Recently Sam Doncaster returned to Germany, where he had the good fortune to attend several wine tastings.
One of these wine tastings was a collection of recently released new variety wines, as made in micro-vinification form by a local research station.
For practical purposes they all get picked on the same day, and are hustled through the wine making, finished and bottled, all in a similar manner. All in tiny quantities as they are from very young vines.
Two wines really appealed to me, and I thought that they gave such a full roundness of ripe flavour that perhaps they might also do well in a slightly cooler climate, ie further north.
Another wine showed quite distinct Riesling characteristics, (flavour and structure,) and where it impressed the tasters so much, five of us, that we promptly finished the bottle!
The final interesting wine was a red, a dark ‘tone’ of red, but light in extraction (pale.) This had agreeable light bitter cherry flavours with a moderate Pinot Noir type of tannic depth. Not overly heavy, yet not insignificant, just very pleasant.
All of these vines carry the latest available complex multi-genetic resistance to fungal infection, whilst also indicating an interesting possible early ripening time.
Naturally work such as this is being duplicated now across Europe, where breeding teams are turning out new wine making varieties of vines in almost every wine making country.
For me it is the application of the unusual and very early ripening characteristics, that could allow fuller and more complex flavours and right out on the margins of a cool climate that interest me the most. Especially so for the making of still, or ‘table’ wines.
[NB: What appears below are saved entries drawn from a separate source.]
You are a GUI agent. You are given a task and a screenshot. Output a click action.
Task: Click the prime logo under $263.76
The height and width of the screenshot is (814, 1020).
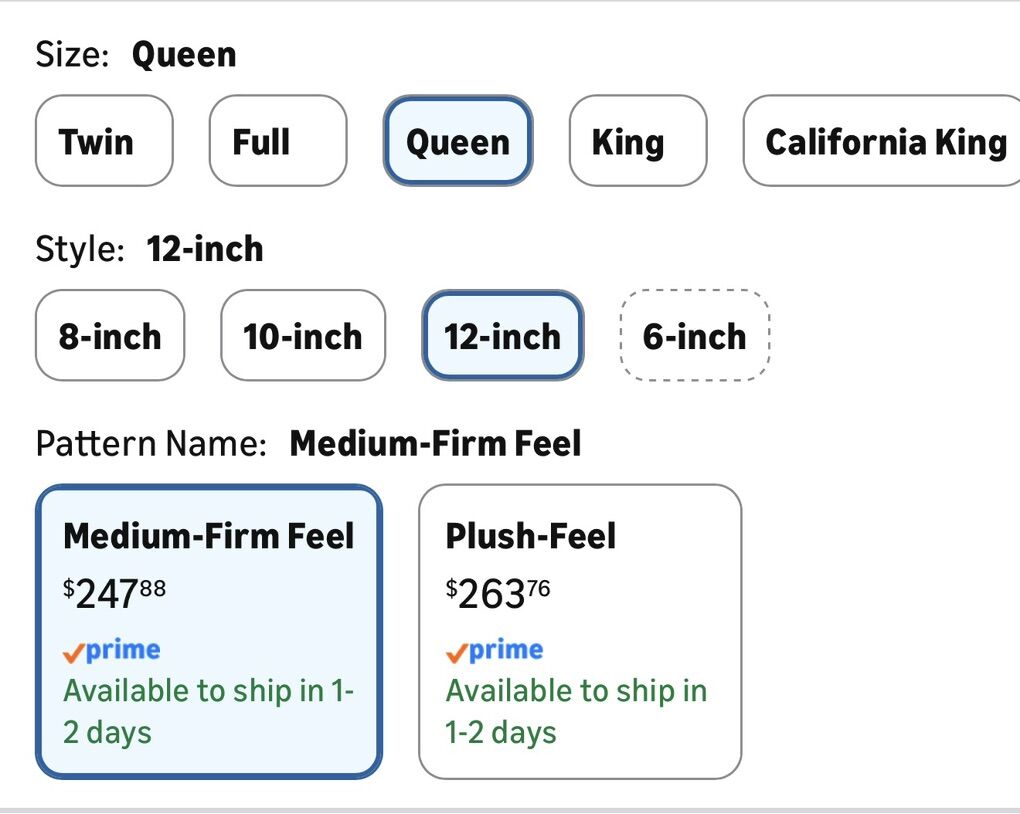(x=495, y=651)
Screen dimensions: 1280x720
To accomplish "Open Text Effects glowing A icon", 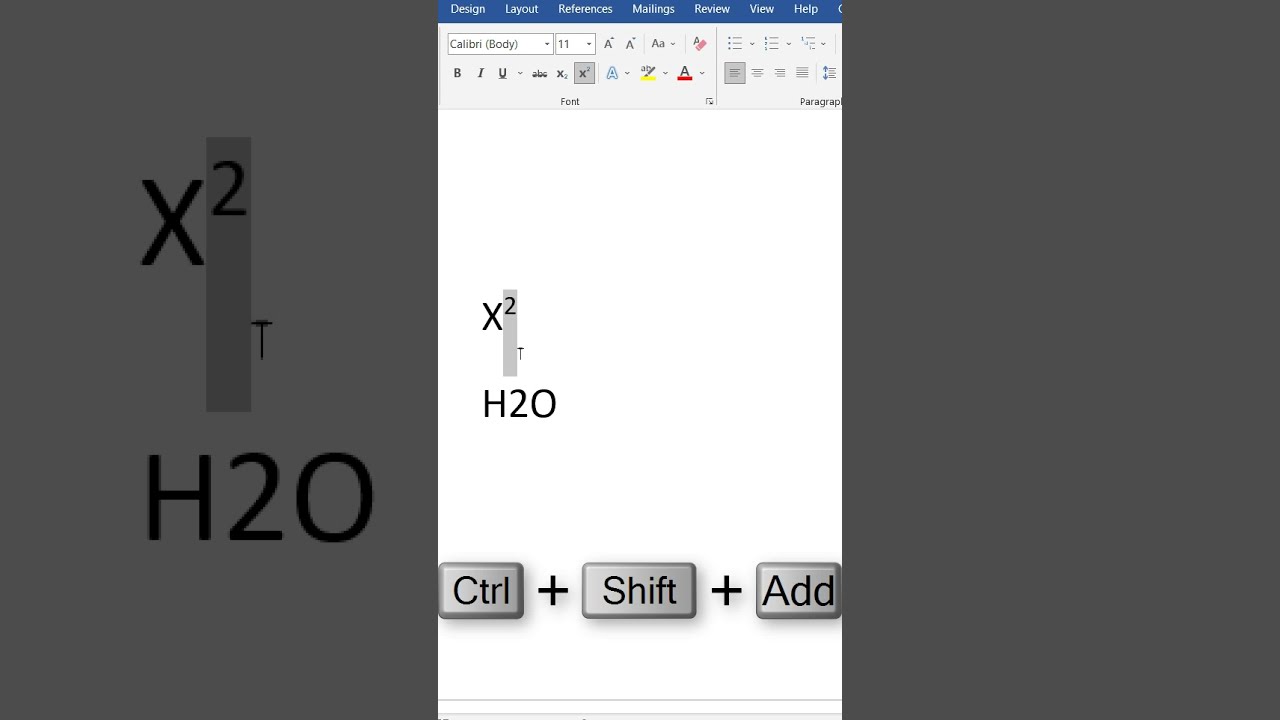I will [x=612, y=73].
This should allow much constructive work to be undertaken, where growers and winemakers are able to team together, making consistently better wines as well as viable and sustainable businesses.
There are times that I wonder about how much manipulation of a ‘must’ is worth considering, whilst making wine from grapes that are less than fully developed. After all not only is there a lack of sugar, is it right that perhaps 20% of the resulting alcohol in a wine comes from ‘crystal sunshine?’ Does this not also indicate a diminished potential in possible fuller ripeness of flavour as well?
And are there not ‘shadows’ within a wine from chemical de-acidification? (Or perhaps a slightly ‘soapy’ character).
Of course this is not so applicable to sparkling wines, where their processing stems from a base point of earlier picking, and where the grapes have already reached a desired ‘specification’ of ripeness. The other ‘built’ flavour development coming from wine making skills, and activities, (lee’s aging etc).
Previously I have written my views on grapes being ‘fit for purpose’, regarding wine making.
In doing so I clumsily wrote, and in an ill-considered form, an association to Halfpenny Green Wine Estate, where I had been working.
This was not to say in any manner that the wines made there were sub standard. Far from it as the wine making team worked in an admirable fashion to craft the best that they could.
In doing so they produce many fine wines for both their own brands, and for those of their contract wine making customers.
I regret thoughts that my remarks might have caused, suggesting that the wines could have been otherwise, and for which I apologise.